The city and the sea

Photo credit: Milad Fakurian. Unsplash license.

The city lies foursquare, its length the same as its width. And he measured the city with his rod, 12,000 stadia. Its length and width and height are equal. He also measured its wall, 144 cubits by human measurement, which is also an angel’s measurement. (Rev. 21:16-17, ESV)

Amateur theology tonight. (“I’ve had a thought,” he said, as readers sighed in disappointment and scrolled on.)

Way back in 2010, I blogged about how the Book of Revelation (21:1) says that in the Kingdom of God, the sea will be no more. That always troubled me, because I like having the sea around. I come from a long line of sailors and fishermen, and I find the ocean beautiful and romantic.

But I’d learned that for the ancient Hebrews, the sea symbolized chaos, the depths of despair, the place where there was no safety or certainty. The opposite of God’s order. The Old Testament uses the sea as a metaphor for death and Hell (as in the Book of Jonah). So there’s a strong case to be made that when St. John says in Revelation that the sea will be no more, he’s talking about chaos and disorder being wiped out.

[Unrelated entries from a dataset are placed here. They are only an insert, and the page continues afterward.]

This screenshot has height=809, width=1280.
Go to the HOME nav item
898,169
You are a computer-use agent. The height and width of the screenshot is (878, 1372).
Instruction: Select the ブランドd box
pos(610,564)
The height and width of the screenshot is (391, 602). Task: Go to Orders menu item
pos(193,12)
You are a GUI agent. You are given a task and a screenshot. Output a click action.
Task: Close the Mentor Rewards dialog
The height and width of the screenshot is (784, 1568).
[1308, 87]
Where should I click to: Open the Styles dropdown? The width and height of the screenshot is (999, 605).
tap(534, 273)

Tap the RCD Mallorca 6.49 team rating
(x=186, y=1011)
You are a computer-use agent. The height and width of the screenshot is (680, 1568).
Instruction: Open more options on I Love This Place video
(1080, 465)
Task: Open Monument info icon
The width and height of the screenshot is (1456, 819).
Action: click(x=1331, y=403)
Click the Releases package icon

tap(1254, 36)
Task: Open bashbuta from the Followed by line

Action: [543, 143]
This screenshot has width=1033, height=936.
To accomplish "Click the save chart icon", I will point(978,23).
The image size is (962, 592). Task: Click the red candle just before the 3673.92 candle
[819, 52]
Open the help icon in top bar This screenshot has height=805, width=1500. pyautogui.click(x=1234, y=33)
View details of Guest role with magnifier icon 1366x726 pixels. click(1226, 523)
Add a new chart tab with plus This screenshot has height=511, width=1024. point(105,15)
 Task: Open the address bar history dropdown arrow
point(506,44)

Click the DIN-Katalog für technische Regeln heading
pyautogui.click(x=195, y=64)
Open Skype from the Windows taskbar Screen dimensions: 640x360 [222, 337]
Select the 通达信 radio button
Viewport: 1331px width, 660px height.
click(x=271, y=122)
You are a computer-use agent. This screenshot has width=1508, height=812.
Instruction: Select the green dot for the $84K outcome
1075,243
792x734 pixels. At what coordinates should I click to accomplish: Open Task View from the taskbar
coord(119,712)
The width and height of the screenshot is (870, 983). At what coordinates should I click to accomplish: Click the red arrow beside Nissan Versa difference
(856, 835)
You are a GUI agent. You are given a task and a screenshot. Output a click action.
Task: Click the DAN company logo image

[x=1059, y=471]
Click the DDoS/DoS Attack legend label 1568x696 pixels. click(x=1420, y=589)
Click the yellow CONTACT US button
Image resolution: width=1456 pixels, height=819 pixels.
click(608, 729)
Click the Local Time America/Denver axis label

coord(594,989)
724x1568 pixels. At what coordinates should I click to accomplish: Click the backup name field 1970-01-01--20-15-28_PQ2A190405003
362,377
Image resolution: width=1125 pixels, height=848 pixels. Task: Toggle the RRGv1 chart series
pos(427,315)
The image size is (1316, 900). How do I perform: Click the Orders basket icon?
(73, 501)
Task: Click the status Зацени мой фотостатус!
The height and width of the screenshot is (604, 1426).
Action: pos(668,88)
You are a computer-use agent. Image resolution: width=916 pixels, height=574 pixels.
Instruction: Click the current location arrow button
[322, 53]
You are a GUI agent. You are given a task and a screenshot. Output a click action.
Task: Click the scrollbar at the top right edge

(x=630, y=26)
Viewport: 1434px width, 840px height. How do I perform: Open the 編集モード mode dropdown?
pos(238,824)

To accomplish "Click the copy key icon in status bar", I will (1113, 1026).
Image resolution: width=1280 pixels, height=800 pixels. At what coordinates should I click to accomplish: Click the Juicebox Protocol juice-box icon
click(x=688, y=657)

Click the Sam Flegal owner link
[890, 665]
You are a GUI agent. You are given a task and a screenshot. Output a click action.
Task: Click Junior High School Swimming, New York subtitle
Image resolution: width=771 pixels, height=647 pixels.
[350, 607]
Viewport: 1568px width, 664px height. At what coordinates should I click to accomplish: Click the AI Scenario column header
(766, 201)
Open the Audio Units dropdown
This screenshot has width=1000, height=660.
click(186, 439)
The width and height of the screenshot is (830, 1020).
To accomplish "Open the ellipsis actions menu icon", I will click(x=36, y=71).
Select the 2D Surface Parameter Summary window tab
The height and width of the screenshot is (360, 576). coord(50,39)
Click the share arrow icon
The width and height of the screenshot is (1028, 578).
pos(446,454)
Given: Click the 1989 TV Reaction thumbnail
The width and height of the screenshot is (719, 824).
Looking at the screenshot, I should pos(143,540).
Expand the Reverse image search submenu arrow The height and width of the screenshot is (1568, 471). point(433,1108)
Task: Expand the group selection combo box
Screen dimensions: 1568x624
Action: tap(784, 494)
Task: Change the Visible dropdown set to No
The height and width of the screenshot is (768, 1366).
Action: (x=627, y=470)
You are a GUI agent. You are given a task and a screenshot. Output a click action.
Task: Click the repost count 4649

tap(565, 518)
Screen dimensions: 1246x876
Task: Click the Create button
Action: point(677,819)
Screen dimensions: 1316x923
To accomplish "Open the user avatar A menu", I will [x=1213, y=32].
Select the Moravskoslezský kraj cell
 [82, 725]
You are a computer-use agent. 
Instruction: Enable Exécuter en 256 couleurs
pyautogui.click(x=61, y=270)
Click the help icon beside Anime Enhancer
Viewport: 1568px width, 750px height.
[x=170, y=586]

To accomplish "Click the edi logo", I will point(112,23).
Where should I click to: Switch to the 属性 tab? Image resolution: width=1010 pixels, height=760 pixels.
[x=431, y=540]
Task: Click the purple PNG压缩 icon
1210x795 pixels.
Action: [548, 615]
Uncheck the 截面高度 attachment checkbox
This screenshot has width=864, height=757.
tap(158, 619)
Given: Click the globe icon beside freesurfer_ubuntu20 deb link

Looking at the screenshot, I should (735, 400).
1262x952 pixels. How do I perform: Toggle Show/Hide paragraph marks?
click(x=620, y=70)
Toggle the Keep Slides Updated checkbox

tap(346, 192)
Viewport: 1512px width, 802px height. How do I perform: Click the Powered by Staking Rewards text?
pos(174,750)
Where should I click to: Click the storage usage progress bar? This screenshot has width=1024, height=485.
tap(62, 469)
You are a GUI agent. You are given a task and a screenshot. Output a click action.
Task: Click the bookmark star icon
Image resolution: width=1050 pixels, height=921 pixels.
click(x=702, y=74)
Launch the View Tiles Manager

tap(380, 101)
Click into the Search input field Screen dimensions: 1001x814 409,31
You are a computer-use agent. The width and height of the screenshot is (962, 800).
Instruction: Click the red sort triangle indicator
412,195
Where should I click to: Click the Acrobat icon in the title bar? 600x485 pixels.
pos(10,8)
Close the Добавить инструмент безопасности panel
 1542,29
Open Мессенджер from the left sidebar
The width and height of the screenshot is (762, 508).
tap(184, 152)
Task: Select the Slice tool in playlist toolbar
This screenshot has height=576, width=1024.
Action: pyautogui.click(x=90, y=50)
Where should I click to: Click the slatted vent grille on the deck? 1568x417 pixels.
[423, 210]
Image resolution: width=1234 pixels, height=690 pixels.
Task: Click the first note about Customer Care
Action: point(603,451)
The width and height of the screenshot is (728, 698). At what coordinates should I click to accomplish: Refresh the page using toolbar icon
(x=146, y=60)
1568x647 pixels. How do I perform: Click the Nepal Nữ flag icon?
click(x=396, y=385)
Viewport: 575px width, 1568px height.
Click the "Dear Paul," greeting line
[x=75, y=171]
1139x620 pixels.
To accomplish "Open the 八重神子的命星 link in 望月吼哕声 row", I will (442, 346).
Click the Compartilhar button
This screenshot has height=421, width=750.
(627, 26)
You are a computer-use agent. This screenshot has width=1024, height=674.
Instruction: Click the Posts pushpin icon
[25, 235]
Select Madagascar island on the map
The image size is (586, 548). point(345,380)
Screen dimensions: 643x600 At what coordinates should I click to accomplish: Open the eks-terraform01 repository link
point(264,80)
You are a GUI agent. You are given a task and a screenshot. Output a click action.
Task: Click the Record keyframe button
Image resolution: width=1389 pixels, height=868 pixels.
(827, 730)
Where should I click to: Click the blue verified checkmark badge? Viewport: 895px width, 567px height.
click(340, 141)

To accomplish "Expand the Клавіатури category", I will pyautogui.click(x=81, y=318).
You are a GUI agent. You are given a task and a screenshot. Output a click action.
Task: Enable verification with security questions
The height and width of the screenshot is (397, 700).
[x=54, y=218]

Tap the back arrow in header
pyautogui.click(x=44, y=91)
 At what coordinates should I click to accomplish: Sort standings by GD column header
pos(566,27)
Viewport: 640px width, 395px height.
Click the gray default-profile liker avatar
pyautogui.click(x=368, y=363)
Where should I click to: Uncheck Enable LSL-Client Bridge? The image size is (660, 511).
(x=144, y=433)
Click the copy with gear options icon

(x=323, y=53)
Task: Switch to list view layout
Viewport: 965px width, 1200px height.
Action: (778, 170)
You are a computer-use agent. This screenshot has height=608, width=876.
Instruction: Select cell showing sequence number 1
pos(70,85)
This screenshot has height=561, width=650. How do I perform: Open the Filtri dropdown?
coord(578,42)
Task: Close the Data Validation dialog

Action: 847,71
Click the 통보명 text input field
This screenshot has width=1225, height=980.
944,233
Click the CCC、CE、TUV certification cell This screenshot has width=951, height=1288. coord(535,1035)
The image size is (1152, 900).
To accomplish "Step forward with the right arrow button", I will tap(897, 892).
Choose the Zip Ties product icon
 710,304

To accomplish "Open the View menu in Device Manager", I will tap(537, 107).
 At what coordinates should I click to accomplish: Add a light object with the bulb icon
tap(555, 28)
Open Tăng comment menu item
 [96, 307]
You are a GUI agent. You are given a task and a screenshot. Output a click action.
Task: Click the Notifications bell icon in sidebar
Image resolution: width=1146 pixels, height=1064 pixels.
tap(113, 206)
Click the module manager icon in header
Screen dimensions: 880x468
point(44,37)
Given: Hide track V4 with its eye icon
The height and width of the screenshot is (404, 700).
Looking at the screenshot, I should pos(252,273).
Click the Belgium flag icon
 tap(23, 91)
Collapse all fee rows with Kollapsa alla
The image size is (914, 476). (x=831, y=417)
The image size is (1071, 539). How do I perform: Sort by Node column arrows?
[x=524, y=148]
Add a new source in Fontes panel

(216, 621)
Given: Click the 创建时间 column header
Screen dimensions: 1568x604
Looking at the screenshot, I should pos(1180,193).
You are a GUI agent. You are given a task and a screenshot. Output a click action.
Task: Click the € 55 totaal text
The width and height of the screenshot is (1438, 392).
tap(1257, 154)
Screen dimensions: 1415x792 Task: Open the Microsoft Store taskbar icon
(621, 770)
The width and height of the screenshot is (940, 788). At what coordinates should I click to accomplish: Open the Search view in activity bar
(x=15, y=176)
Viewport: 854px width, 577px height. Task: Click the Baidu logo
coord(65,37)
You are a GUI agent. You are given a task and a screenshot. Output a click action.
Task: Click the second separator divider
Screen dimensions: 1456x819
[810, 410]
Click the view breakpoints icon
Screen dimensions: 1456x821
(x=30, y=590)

And it occurred to me today that the image used in the passage from Revelation at the top of this post, about the “city foursquare,” is in fact a contrasting image. They complement each other. The chaos (sea) has been taken away, and instead we have this huge, perfectly square city. Now, even though I was born to be a city boy, and I moved to the city as soon as I decently could in my life, the idea of a great big square city never appealed to me much. Sounds kind of Bauhaus, kind of Brutalist. Not much scope for green spaces. Most of us would have interior apartments, and one assumes the view and the ventilation wouldn’t be great.

But it occurred to me that, if the deletion of the ocean is metaphorical, that cube of a city is just as likely to be metaphorical. It means everything’s going to be squared away, put right.

This brings us into the realm of mystery. I think it’s beyond question that we are promised that at the very end of God’s story, all things will be made right. Sin and evil will be swept away. Wrongs will fixed. Injustices will be balanced. Tears will be wiped away. Nobody will have any reason to complain about the raw deal they got.

How that will work out, I have no idea. I absolutely reject Universalism. It’s a snare. But I do believe there will be Big Surprises.

A twist ending. That’s what you want in a good story. And as I’ve written here before, I think it’s all a good – no, a great — story.

4 thoughts on “The city and the sea”

  1. 12 times 12 times 12, times 1000. The 12 gated city at the end of Ezekiel named “The LORD is there”, made large and taken to a third dimension.

  2. I’ve always had the same feelings about no ocean and the housing situation. I like your conclusions.